O caso Haberman é relativamente inofensivo, mas em 2008 surgiram algumas preocupações no bairro historicamente negro de Fruit Belt, em Buffalo, quando os algoritmos do Google Maps rotularam a área como “Medical Park”, um aceno para o centro médico em rápido crescimento nas proximidades. O nome impróprio foi replicado em dezenas de sites, um erro geográfico que teve o efeito de apagar uma vizinhança e sua história do mapa (O Google revisou o mapa em 2018, uma década depois).
“O que basicamente se resume a que as pessoas não gostam de espaços em branco no mapa”, diz Zook. “Você pensa nos mapas da Era dos Descobrimentos, e a razão pela qual eles colocavam pequenos dragões no mar e a expressão “Here be Monsters” no mapa, é porque eles não sabiam o que havia por lá”.
Zook acredita que há um “tipo de coisa semelhante” acontecendo com Haberman. “Esta área era industrial”, diz ele. “Não havia uma sensação de vizinhança. Como ela realmente não tinha uma identidade, posso imaginar alguém dizendo ‘tem um nome aqui neste mapa, vamos adicioná-lo’”.
Haberman foi uma falha, um erro herdado, um vestígio, um produto do desejo cartográfico de se exibir o máximo possível do mundo. Embora, em uma estranha reviravolta, ele possa retornar. Em 2018, um estudo do Departamento de Transportes da cidade de Nova York recomendou a retomada da estação Haberman, entre outras.
Logo após Sisson publicar sua análise em seu blog, Haberman desapareceu do Google Maps. Embora seja possível que o algoritmo tenha se corrigido, a ocasião parece suspeita. E mesmo que o caso peculiar de Haberman nunca seja totalmente resolvido, Sisson é otimista.

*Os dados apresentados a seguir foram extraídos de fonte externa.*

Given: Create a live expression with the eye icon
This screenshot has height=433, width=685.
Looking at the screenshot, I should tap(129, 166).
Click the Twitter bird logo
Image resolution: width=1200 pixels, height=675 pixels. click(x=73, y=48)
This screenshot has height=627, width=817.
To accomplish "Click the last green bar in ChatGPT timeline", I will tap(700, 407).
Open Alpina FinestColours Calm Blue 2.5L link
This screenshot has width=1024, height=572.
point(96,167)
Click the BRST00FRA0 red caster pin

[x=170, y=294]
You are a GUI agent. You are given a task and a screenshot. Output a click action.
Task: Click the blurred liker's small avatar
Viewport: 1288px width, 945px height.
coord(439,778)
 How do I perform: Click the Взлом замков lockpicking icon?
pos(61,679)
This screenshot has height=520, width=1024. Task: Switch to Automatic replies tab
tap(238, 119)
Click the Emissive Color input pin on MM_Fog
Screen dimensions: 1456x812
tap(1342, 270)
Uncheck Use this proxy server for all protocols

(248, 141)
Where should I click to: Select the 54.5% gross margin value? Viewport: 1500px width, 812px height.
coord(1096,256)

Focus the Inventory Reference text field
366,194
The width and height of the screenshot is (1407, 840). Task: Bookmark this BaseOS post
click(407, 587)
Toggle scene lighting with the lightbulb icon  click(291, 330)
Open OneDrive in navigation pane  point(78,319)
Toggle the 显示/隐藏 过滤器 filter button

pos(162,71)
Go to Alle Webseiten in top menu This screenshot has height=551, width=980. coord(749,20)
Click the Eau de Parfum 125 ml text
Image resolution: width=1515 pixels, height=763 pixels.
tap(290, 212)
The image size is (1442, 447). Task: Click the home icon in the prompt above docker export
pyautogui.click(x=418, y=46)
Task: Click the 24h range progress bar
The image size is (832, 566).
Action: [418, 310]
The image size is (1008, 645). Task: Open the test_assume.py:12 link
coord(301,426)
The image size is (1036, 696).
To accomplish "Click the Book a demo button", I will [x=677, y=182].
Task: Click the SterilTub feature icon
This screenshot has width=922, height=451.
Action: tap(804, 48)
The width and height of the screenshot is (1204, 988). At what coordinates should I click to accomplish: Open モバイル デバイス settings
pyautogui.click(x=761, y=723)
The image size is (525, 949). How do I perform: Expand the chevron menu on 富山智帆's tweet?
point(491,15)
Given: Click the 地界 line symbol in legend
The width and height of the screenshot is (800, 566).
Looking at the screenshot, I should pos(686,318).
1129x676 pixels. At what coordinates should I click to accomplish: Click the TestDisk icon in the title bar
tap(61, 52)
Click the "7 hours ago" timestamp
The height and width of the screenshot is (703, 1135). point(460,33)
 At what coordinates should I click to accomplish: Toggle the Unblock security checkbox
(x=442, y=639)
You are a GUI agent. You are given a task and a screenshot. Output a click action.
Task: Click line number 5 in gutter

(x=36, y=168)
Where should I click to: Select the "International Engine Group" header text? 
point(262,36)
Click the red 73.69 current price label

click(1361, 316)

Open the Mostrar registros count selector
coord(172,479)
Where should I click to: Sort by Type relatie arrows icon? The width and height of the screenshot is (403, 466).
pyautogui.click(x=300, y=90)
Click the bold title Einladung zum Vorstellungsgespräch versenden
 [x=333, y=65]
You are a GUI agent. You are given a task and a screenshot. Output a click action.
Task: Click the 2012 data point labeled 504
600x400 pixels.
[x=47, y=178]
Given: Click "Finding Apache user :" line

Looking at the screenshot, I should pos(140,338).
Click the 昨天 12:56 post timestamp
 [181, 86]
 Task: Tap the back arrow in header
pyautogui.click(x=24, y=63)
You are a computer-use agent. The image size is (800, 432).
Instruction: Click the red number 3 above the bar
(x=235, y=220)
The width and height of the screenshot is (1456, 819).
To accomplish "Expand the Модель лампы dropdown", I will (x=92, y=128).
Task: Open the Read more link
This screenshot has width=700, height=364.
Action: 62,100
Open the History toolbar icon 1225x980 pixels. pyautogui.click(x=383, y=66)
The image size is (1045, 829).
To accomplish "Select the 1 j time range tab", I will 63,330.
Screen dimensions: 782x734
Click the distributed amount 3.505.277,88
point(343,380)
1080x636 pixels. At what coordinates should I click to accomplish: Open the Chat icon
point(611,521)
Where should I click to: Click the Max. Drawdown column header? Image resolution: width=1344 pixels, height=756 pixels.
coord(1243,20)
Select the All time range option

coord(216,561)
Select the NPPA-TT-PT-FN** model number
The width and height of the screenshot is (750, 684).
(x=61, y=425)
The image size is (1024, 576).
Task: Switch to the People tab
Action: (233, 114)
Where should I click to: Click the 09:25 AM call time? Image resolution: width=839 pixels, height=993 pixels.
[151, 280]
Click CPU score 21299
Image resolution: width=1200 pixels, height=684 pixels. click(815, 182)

“O que eu realmente queria é que um engenheiro do Google chegasse até mim”, disse ele. “Tenho certeza de que a razão é que deve existir um acordo de não divulgação que isso não possa ser divulgado em um milhão de anos, mas espero que um dia, em algum bar, um cara chegue até mim e me diga: “Ei, eu é que deletei o Haberman” *.
* Atualização, 16 de outubro de 2019: Depois de ler essa história, um funcionário do Google entrou em contato com Sisson para confirmar que a empresa havia realmente excluído o Haberman do Google Maps – uma ação solicitada pela postagem original do blog de Sisson.